_Problem to work on_.
Transcribe the records word for word. Leave every picture out.
====================
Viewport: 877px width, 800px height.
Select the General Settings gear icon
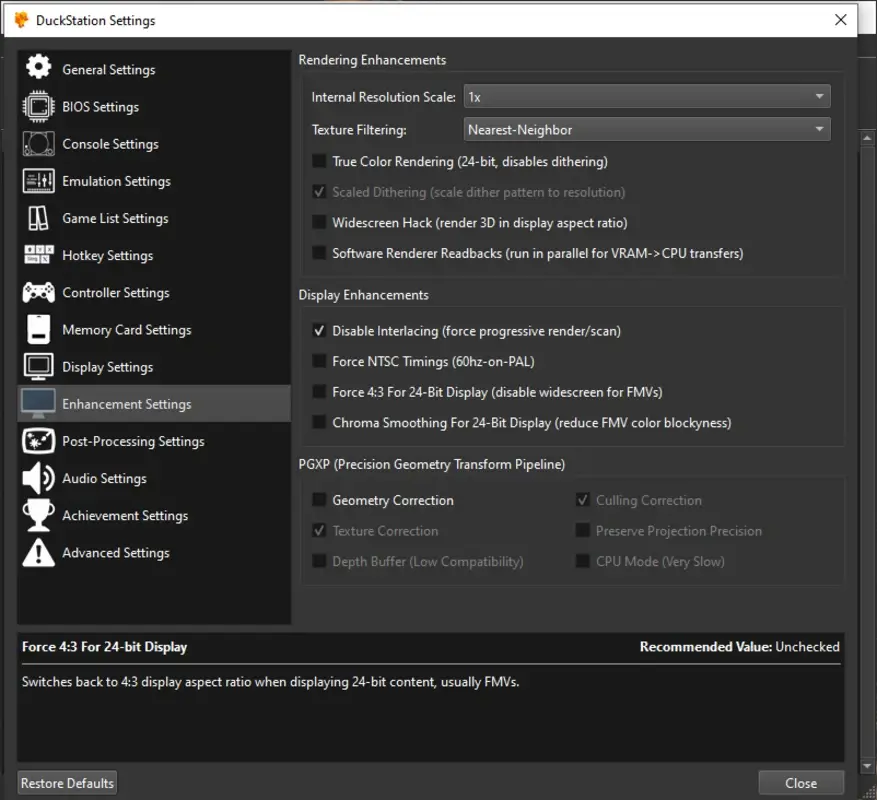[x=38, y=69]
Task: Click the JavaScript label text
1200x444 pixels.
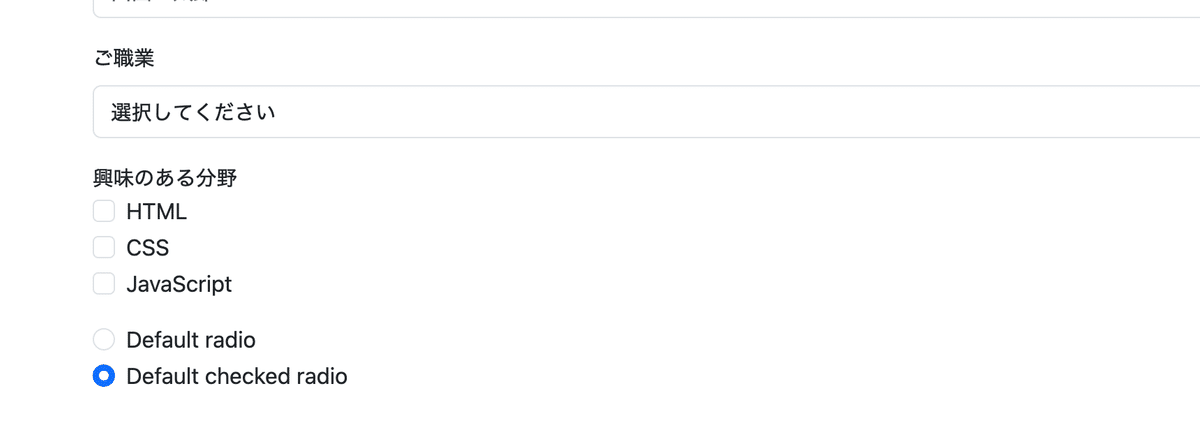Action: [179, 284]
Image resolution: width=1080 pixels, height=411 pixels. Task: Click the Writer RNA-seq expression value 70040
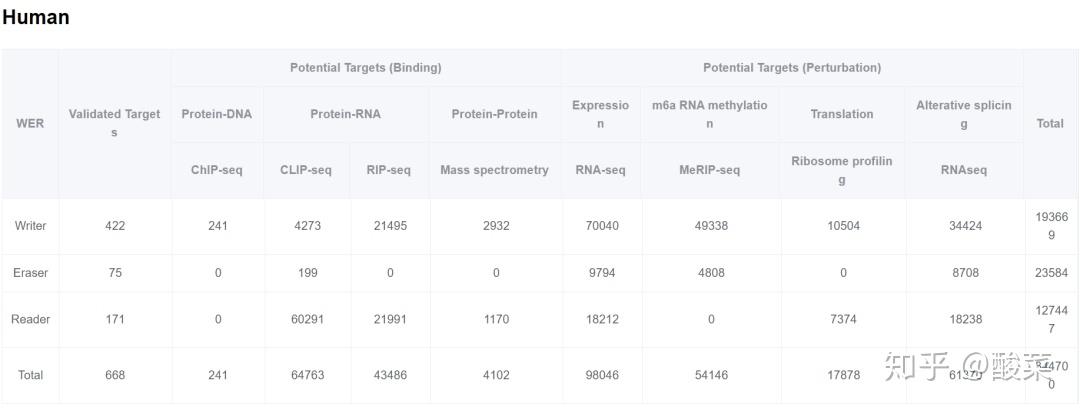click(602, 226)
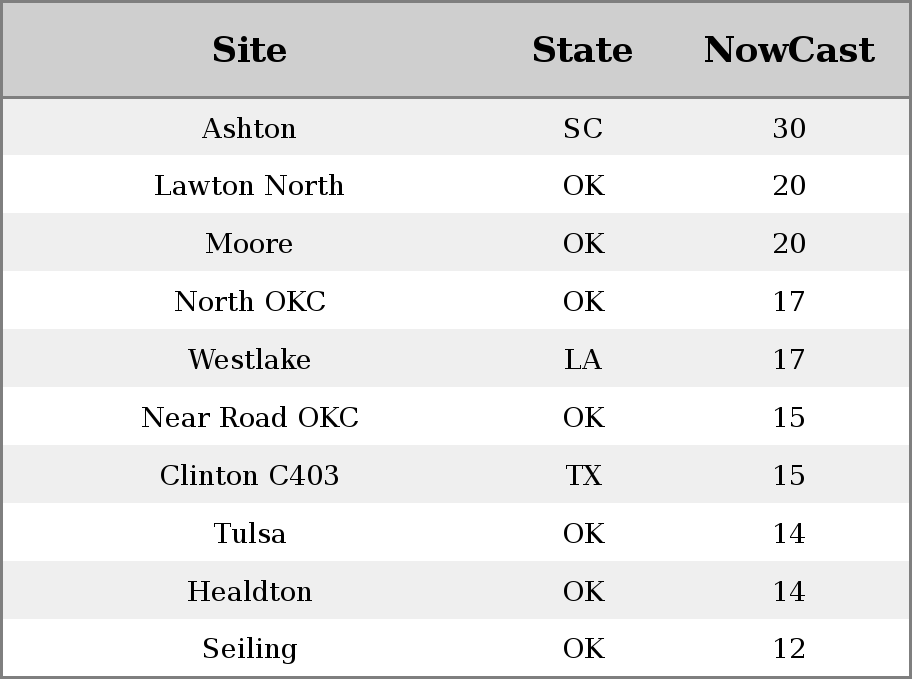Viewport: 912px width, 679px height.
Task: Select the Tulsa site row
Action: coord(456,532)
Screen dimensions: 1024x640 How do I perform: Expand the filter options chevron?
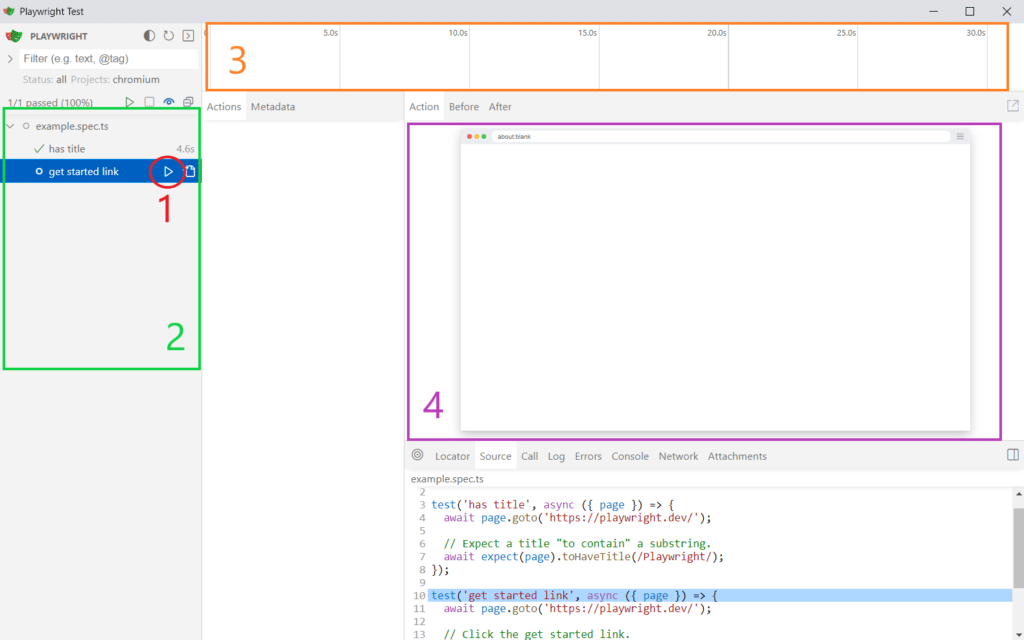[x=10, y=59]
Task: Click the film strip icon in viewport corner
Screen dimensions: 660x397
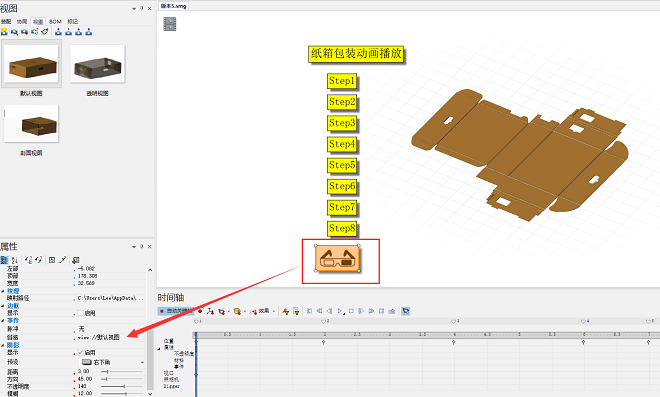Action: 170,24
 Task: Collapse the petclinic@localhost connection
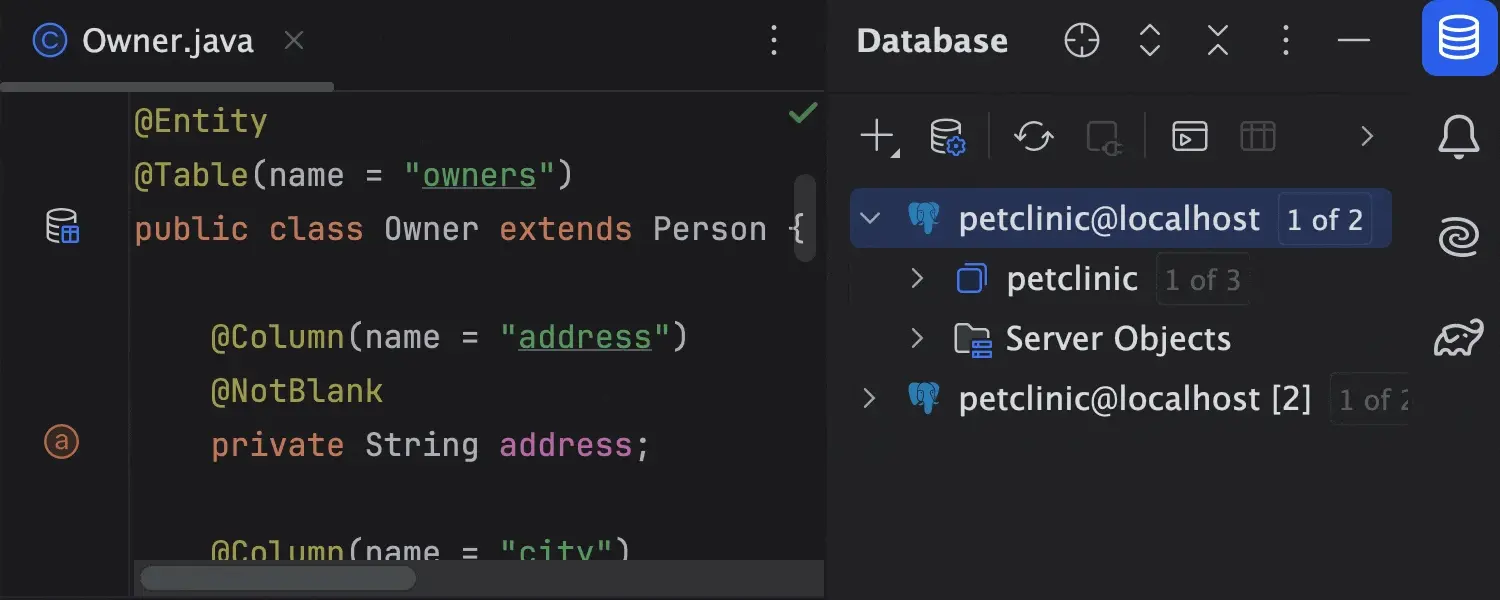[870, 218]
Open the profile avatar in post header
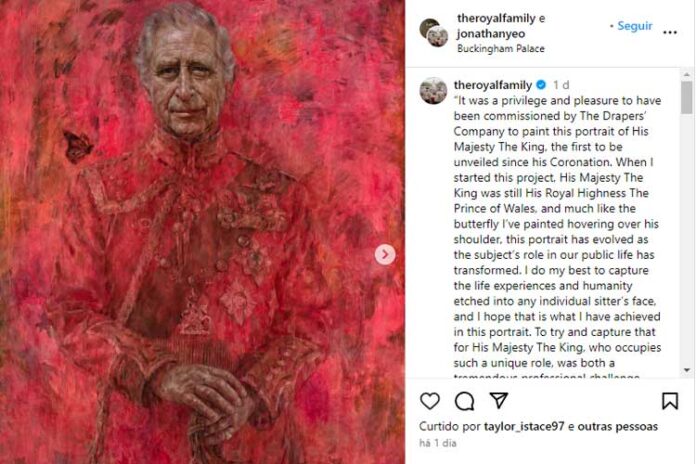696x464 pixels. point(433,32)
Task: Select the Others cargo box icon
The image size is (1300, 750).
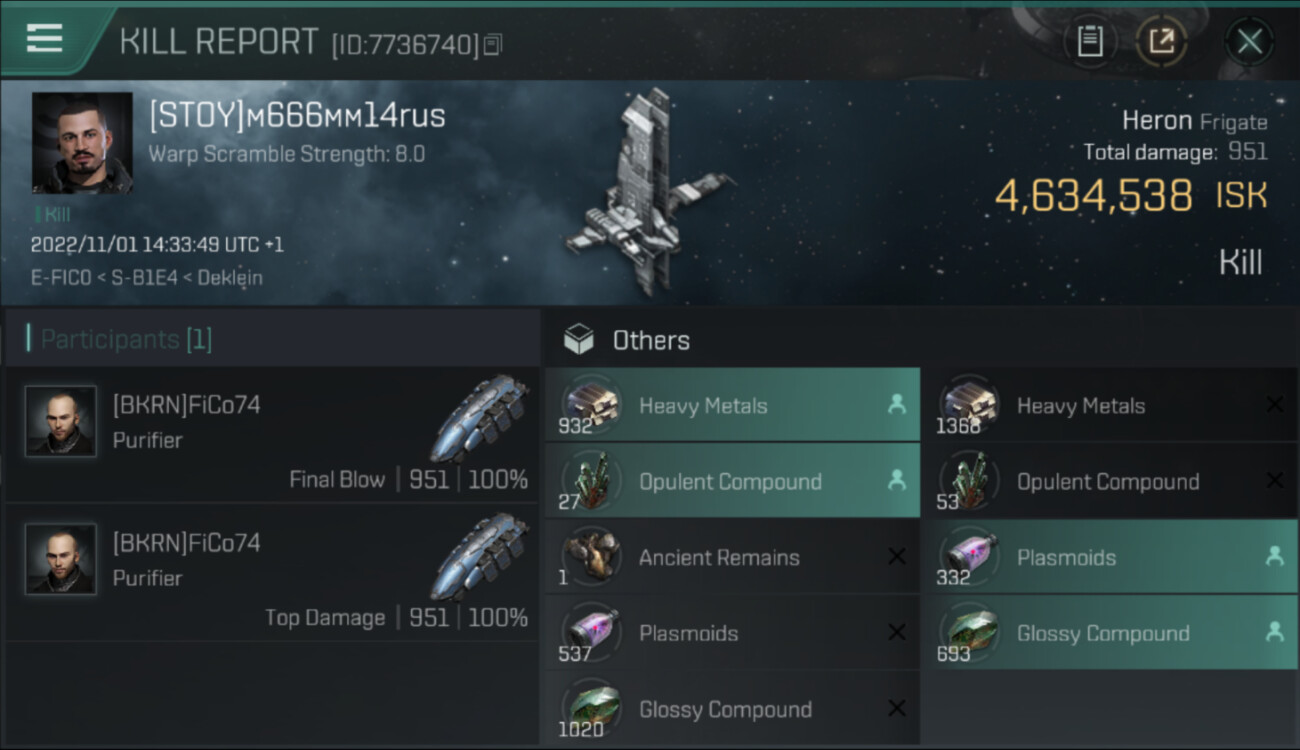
====================
_Finished exercise_.
Viewport: 877px width, 800px height.
Select the General Settings gear icon
[x=38, y=69]
Task: Click the JavaScript label text
1200x444 pixels.
Action: [179, 284]
Image resolution: width=1080 pixels, height=411 pixels. Task: Click the Writer RNA-seq expression value 70040
click(602, 226)
Viewport: 912px width, 679px height.
Task: Select the Tulsa site row
Action: coord(456,532)
Screen dimensions: 1024x640 How do I perform: Expand the filter options chevron?
[x=10, y=59]
Task: Click the film strip icon in viewport corner
Screen dimensions: 660x397
Action: 170,24
 Task: Collapse the petclinic@localhost connection
[870, 218]
Open the profile avatar in post header
696x464 pixels. point(433,32)
Task: Select the Others cargo box icon
The image size is (1300, 750).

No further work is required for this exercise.